* **Document text**:
All Dressed Up, Many Places to Go

Herb and Shallot Vinaigrette

Just as the right accessory can add panache your outfit, the right salad dressing can do the same for a salad, or even an entire meal. Just as with shoes or jewelry, salad dressing is an opportunity to show your flare, to infuse a meal with your personal sense of style.

I haven't purchased salad dressing in years. A custom designed-to-the-meal salad dressing can be whipped up in a matter of seconds, even faster than it takes to get through the checkout line at the grocery. When I make my own, I know the ingredients it contains... no multi-syllabic chemical preservatives, extenders or thickeners. And at pennies to the dollar, the homemade version leaves more discretionary capitol for other things I really care about. Like nice wine.
Roasted Chicken and Spring Vegetable Salad with Homemade Buttermilk Dressing

I can almost bet that you already have what it takes to get started creating your own salad dressings. Do you have a jar? Any old empty jam jar or salad dressing bottle will do. That and a few basic pantry items, and you are set to go. But just as in the fashion world, there are a few simple rules of thumb in regard to making salad dressing.

* **Data shown**:
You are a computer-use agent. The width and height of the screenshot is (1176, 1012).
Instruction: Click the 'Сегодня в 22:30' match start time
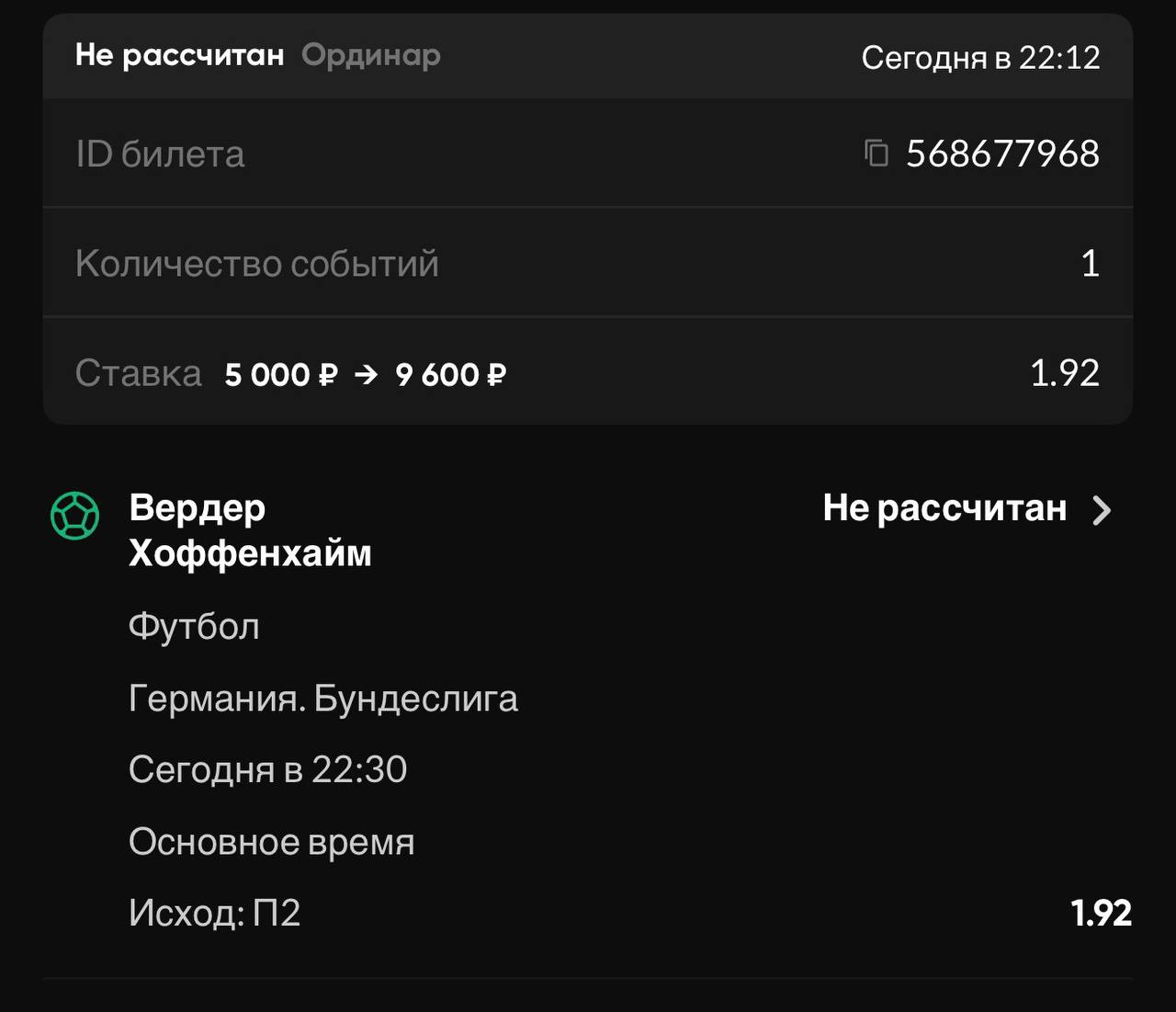pyautogui.click(x=267, y=769)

* **Directions for this task**:
In the salad dressing text, what does the author say will do as a jar for getting started? Please answer briefly.

* **Response**:
Any old empty jam jar or salad dressing bottle.